His hands hovered over her shoulders, uncertain. He didn’t touch.
Not humans. Not anyone. Not anymore, not outside a fight. Not
that he didn’t want to. He’d always been a tactile person. But why
torture himself by sidling up to all that lovely, warm, forbidden flesh?
Dawn, yes. He’d gotten accustomed to Dawn’s presence and her complete
comfort in his, and the awkward, brotherly hugs and pats on the shoulder between
them had been a large part of keeping him sane over the long summer--and maybe
her too. But this--Lisa was anything but comfortable; the scent of her
terror combined with the pounding of her pulse made his fangs ache to extend.

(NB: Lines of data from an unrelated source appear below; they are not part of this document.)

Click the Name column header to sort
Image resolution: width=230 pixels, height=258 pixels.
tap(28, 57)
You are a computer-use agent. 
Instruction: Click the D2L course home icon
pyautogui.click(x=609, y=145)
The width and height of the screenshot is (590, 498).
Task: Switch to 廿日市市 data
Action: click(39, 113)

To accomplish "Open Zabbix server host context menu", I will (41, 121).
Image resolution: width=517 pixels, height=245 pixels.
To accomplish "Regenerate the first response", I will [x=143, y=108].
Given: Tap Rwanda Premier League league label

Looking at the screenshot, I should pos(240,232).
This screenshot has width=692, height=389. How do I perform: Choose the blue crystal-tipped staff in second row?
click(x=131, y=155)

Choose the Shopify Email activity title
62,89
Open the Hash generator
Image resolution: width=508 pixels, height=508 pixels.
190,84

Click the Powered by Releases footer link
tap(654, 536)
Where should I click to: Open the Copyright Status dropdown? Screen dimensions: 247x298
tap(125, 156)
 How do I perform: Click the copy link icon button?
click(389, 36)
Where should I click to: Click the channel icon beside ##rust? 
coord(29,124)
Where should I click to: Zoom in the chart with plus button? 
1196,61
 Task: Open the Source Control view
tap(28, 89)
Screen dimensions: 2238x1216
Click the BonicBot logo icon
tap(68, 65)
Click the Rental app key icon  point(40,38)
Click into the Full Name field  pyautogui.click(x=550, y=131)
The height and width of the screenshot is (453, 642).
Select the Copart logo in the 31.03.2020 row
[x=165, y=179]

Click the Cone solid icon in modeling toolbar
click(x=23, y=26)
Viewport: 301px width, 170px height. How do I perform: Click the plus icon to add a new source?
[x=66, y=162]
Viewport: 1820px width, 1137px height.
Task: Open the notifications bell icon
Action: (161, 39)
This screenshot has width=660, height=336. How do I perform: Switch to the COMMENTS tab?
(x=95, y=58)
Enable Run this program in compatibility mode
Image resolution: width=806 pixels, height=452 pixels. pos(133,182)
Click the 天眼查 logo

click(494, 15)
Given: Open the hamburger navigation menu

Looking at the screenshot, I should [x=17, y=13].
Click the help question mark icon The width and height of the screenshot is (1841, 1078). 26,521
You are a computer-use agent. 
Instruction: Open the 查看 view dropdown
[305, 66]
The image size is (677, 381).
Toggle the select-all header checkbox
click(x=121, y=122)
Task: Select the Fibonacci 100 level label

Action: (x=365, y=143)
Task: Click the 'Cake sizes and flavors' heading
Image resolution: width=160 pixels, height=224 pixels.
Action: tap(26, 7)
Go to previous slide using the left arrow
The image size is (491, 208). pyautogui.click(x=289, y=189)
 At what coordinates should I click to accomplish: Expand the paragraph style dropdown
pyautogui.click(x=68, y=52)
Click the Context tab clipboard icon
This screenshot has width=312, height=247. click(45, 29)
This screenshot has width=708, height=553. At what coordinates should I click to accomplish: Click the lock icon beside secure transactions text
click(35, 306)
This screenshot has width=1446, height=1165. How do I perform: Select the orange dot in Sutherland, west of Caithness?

“Thank you,” she whispered,
and released him.
Spike
stared down at her for a long moment, drawing the back of his hand across his
mouth, as if to wipe away some invisible stain. He stalked over and
snatched up his much-abused duster once more, picked up the axe, and thrust it
at her handle first. “Here, make yourself useful and carry this.
Let’s go.” Without sparing Lisa a further glance, he took off towards his
car, not bothering to see if she followed.